14 Like any good myth — sacred, political, or ecological — the story of the garrison mentality has been retold so frequently and fluently that it feels like second nature. The first movement seen as essential to the garrison mentality is an instinctive recoil from the ominous and amoral expanse of the Canadian wilderness. According to multiple accounts, “the Canadian imagination developed as a fear-response to nature” (Grady xvi), with nature figuring as a “huge, unthinking, menacing and formidable physical setting” (Litvack 121); a “vast, unknowable, threatening [presence] empty of human life and human values” (Beard 124); or a space of “primeval lawlessness and moral nihilism” (Mann 252). The second movement understood as central to the garrison mentality is the settlers’ construction of, and fearful retreat to, small, protected spaces — and their willing submission to the types of routines and prejudices used to maintain the social viability of such spaces. The “fear-response” (Grady xvi) drove early European Canadians to establish “a series of human garrisons” (Mann 252) that cultivated “shared human values and a great respect for law and order,” as well as a “[refusal] to engage with concepts of cultural difference” (Litvack 121). The garrison, by all accounts, is a mental as well as an architectural construct, one that erects what Maracle calls “protective ideological walls” (qtd. in Willinsky 224). Finally, this dual movement is locked into place via contrast and tension with the American settlers’ relationship to their “own” wilderness. The American encounter with nature is permeated by romance and heroics — a confident pushing back of the frontier by “settlers with their wagon trains, the cowboys with their lariats, and the cavalry with their Winchester rifles” (Mann 252). Canada’s own national emergence is, by contrast, permeated by the “conservative, prudent, timid” mentality of the garrison (Meindl 95).
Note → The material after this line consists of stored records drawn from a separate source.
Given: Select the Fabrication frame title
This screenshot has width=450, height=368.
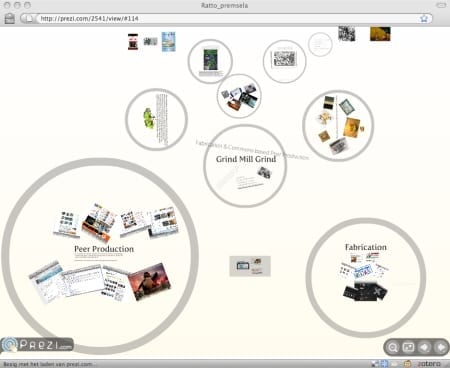Looking at the screenshot, I should pyautogui.click(x=366, y=247).
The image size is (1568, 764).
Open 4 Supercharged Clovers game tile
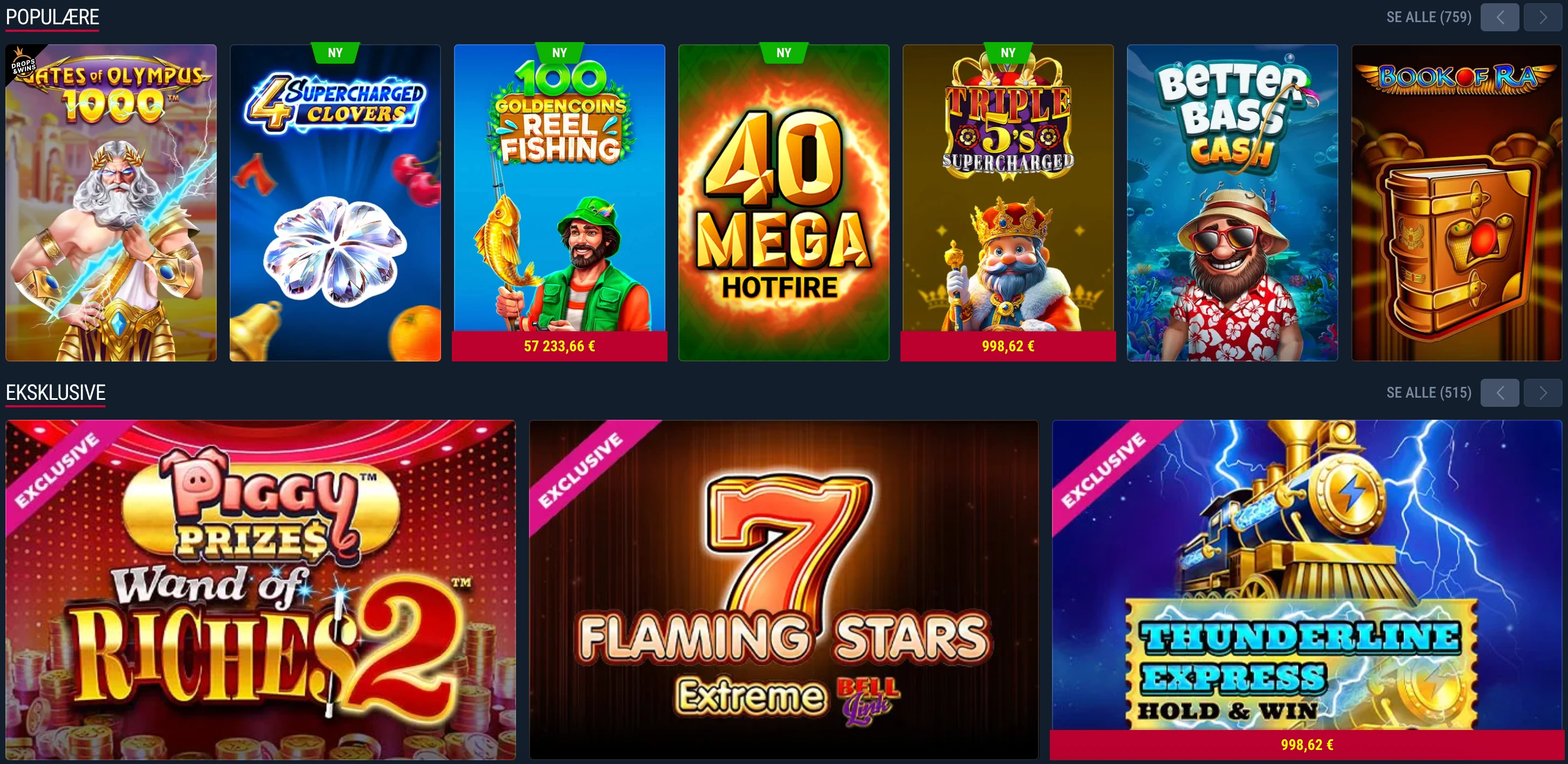[335, 202]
15 Eleanor Cook has suggested that, “for fifty people who can repeat the phrase ‘garrison mentality,’ only one can repeat the crucial argument . . . and get it right” (qtd. in Brown 292). However, the fairly ritualistic, homogenized account the garrison mentality receives in critical literature stays remarkably close to the source as far as these initial points are concerned. Returning to the original source, therefore, is not a corrective exercise, as much as a supplemental one. My aim is to understand how Frye manages so convincingly to establish the account, and to shift attention from his story of the garrison itself to the ecological logic and normative assumptions that underwrite the garrison story.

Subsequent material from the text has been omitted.